Lenovo Group yesterday reported a market-beating three-fold surge in quarterly profit helped by strong personal computer (PCs) sales, and said its production plans had not been affected by the ongoing Sino-U.S. trade war.
Investors were still worried, however, and dumped shares of Asian tech companies, with Lenovo's stock price falling as much as 6.3% to its lowest in nearly four months.
Dual-headquartered in China and the United States, the world's largest PC maker on Thursday said it is "well poised to navigate the turbulence in the geopolitical and macro-economic environment".
Lenovo said it was less exposed to the U.S. market than competitors and that most of its products are not subject to the new tariffs.
"We definitely don't want to see this situation," Chairman and Chief Executive Officer Yang Yuanqing told Reuters in an interview. "We've always said we wish the two governments can get the agreement as early as possible."
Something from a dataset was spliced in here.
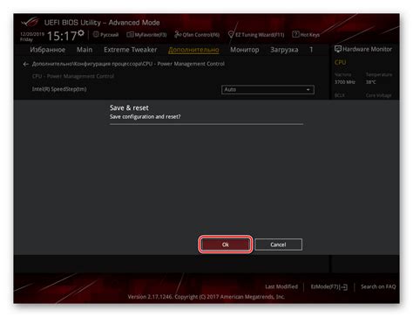This screenshot has height=317, width=413.
Task: Click the language globe icon for Русский
Action: (x=96, y=34)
Yang said Lenovo has contingency plans to shift production to its centres outside China - such as in India, Mexico, Hungary, Brazil and the United States - but so far has not made such adjustments.
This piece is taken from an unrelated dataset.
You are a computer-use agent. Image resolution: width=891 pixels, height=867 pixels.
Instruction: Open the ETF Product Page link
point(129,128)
Lenovo's net profit in the fourth quarter ending March rose more than three fold to US$118 million from a year prior when it suffered a writedown.
"The growth strategy of PC and Smart Device (PCSD) focusing on commercial, high-growth and premium segments has paid off in delivering record revenue for the fiscal year," Yang said in a statement.
PCSD revenue rose 10%, with PC shipments growing 9%. Overall revenue rose 10% to $11.71 billion, in line estimates.
The global PC shipments declined 4.6% during three months, showed data from consultancy Gartner.
For the full year, Lenovo swung to a profit of $597 million, from a loss of $189 million a year earlier, when it had written down $400 million due to U.S. tax reform.
Annual revenue rose to a record $51 billion, which Lenovo attributed mainly to record sales at its PCSD business, which accounts for three quarters of the total.
Lenovo's mobile business, which it has been trying to turn around, continued to lose money on an annual basis. Its nascent data centre division also booked a loss but revenue grew 37%.
Going forward, Chief Operating Officer Gianfranco Lanci said he expects Lenovo's mobile business to maintain pre-tax profitability, and that the data centre business would focus on growing profit rather than revenue.